======== Data for review

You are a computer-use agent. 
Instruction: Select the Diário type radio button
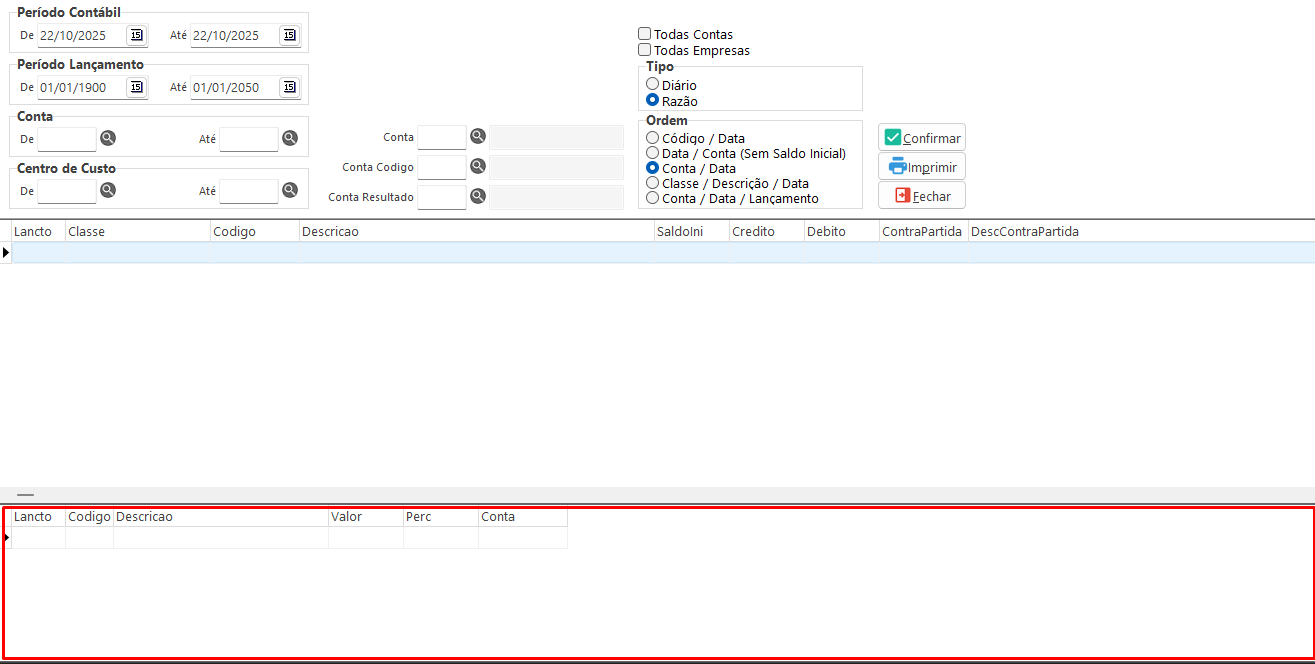click(x=653, y=85)
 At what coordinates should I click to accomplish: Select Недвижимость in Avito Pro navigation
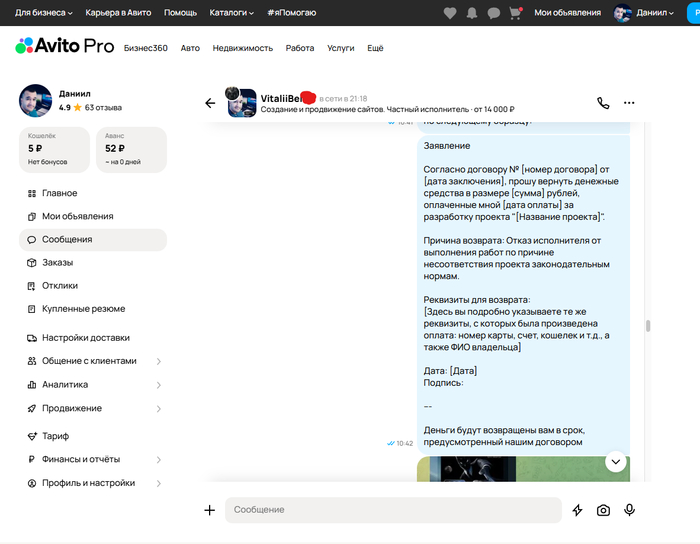coord(243,48)

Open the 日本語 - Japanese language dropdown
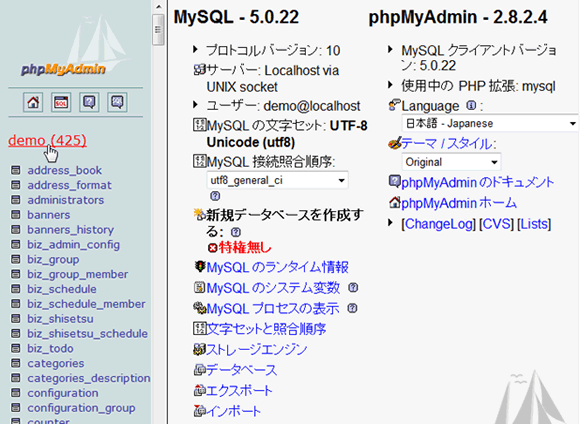click(x=490, y=123)
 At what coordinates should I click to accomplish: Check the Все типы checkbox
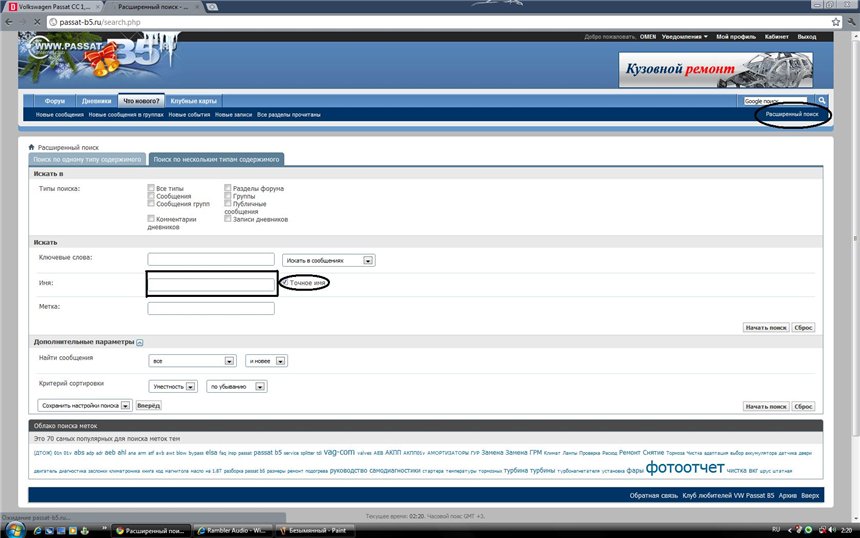click(150, 188)
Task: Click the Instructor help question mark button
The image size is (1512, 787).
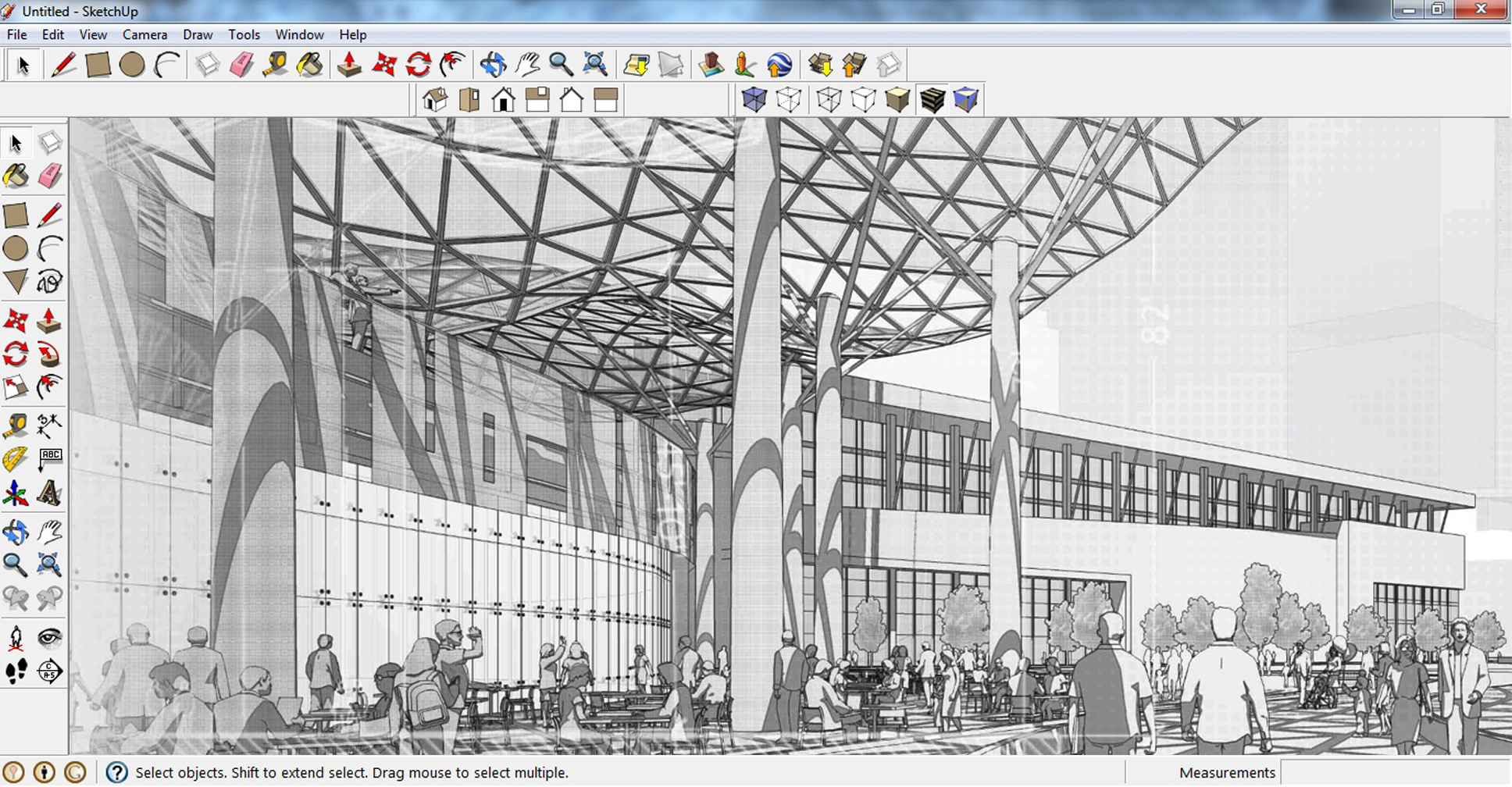Action: click(x=116, y=772)
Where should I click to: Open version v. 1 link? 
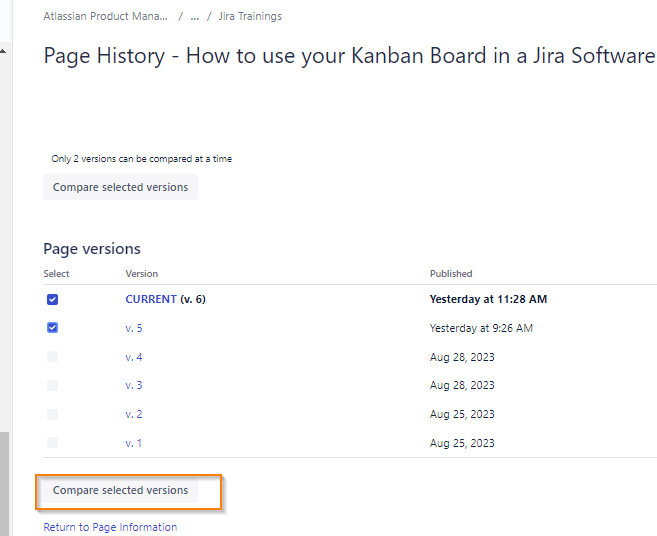pos(134,443)
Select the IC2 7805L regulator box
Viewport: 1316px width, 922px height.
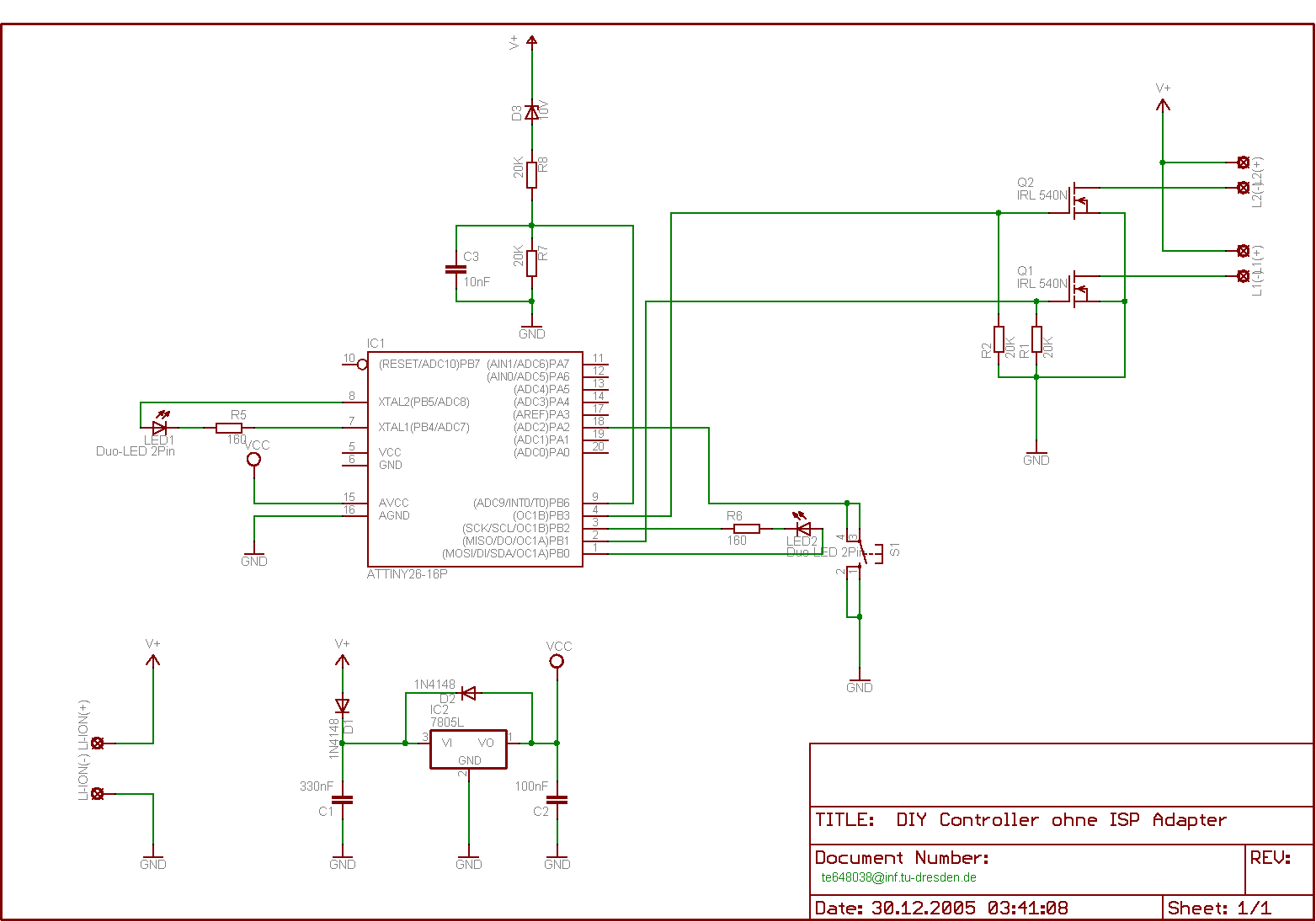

================

§ **The task**
Apart from the pictures, return the records exactly.

§ **Exercise result**
You are a computer-use agent. 
Instruction: Select the Diário type radio button
click(x=653, y=85)
 At what coordinates should I click to accomplish: Select Недвижимость in Avito Pro navigation
coord(243,48)

Open the 日本語 - Japanese language dropdown
click(x=490, y=123)
 At what coordinates should I click to accomplish: Check the Все типы checkbox
click(150, 188)
Task: Click the Instructor help question mark button
The image size is (1512, 787).
Action: click(x=116, y=772)
Where should I click to: Open version v. 1 link? 
pos(134,443)
Select the IC2 7805L regulator box
Viewport: 1316px width, 922px height.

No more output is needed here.